• [Collected data entries]:

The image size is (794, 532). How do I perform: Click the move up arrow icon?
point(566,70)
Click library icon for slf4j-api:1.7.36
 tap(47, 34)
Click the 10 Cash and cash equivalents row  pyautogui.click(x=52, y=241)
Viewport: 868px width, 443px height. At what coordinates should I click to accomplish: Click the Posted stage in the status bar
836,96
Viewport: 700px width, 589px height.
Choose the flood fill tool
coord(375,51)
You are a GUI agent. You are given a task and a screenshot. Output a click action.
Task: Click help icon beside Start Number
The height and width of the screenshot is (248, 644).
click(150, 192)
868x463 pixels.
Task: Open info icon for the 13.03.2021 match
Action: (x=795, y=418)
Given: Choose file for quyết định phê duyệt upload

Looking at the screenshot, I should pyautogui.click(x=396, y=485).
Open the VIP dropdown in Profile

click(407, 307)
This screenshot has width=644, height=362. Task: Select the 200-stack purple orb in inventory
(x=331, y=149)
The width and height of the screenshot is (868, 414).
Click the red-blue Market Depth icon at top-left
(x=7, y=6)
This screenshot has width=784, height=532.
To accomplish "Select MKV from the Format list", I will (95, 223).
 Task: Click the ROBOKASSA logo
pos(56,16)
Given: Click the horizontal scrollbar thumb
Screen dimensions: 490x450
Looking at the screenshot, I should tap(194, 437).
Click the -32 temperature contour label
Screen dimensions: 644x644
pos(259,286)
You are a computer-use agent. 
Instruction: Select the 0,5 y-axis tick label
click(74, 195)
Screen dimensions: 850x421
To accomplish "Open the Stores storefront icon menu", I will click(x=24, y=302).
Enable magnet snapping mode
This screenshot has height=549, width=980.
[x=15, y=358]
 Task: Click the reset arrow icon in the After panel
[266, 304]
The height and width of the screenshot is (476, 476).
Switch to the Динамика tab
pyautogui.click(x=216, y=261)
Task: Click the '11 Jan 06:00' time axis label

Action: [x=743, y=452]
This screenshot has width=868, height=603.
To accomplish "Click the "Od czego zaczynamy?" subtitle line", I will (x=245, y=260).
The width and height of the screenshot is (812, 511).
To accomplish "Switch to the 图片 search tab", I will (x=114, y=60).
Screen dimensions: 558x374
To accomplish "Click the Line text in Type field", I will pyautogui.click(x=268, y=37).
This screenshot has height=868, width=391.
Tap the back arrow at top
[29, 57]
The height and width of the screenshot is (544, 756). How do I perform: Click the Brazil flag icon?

• [Work request]:
The records shown above are to be retyped exactly, with none omitted.

• [Your response]:
The image size is (794, 532). How do I perform: Click the move up arrow icon?
point(566,70)
Click library icon for slf4j-api:1.7.36
 tap(47, 34)
Click the 10 Cash and cash equivalents row  pyautogui.click(x=52, y=241)
Viewport: 868px width, 443px height. At what coordinates should I click to accomplish: Click the Posted stage in the status bar
836,96
Viewport: 700px width, 589px height.
Choose the flood fill tool
coord(375,51)
You are a GUI agent. You are given a task and a screenshot. Output a click action.
Task: Click help icon beside Start Number
The height and width of the screenshot is (248, 644).
click(150, 192)
868x463 pixels.
Task: Open info icon for the 13.03.2021 match
Action: (x=795, y=418)
Given: Choose file for quyết định phê duyệt upload

Looking at the screenshot, I should pyautogui.click(x=396, y=485).
Open the VIP dropdown in Profile

click(407, 307)
This screenshot has width=644, height=362. Task: Select the 200-stack purple orb in inventory
(x=331, y=149)
The width and height of the screenshot is (868, 414).
Click the red-blue Market Depth icon at top-left
(x=7, y=6)
This screenshot has width=784, height=532.
To accomplish "Select MKV from the Format list", I will (95, 223).
 Task: Click the ROBOKASSA logo
pos(56,16)
Given: Click the horizontal scrollbar thumb
Screen dimensions: 490x450
Looking at the screenshot, I should tap(194, 437).
Click the -32 temperature contour label
Screen dimensions: 644x644
pos(259,286)
You are a computer-use agent. 
Instruction: Select the 0,5 y-axis tick label
click(74, 195)
Screen dimensions: 850x421
To accomplish "Open the Stores storefront icon menu", I will click(x=24, y=302).
Enable magnet snapping mode
This screenshot has height=549, width=980.
[x=15, y=358]
 Task: Click the reset arrow icon in the After panel
[266, 304]
The height and width of the screenshot is (476, 476).
Switch to the Динамика tab
pyautogui.click(x=216, y=261)
Task: Click the '11 Jan 06:00' time axis label

Action: [x=743, y=452]
This screenshot has width=868, height=603.
To accomplish "Click the "Od czego zaczynamy?" subtitle line", I will (x=245, y=260).
The width and height of the screenshot is (812, 511).
To accomplish "Switch to the 图片 search tab", I will (x=114, y=60).
Screen dimensions: 558x374
To accomplish "Click the Line text in Type field", I will pyautogui.click(x=268, y=37).
This screenshot has height=868, width=391.
Tap the back arrow at top
[29, 57]
The height and width of the screenshot is (544, 756). How do I perform: Click the Brazil flag icon?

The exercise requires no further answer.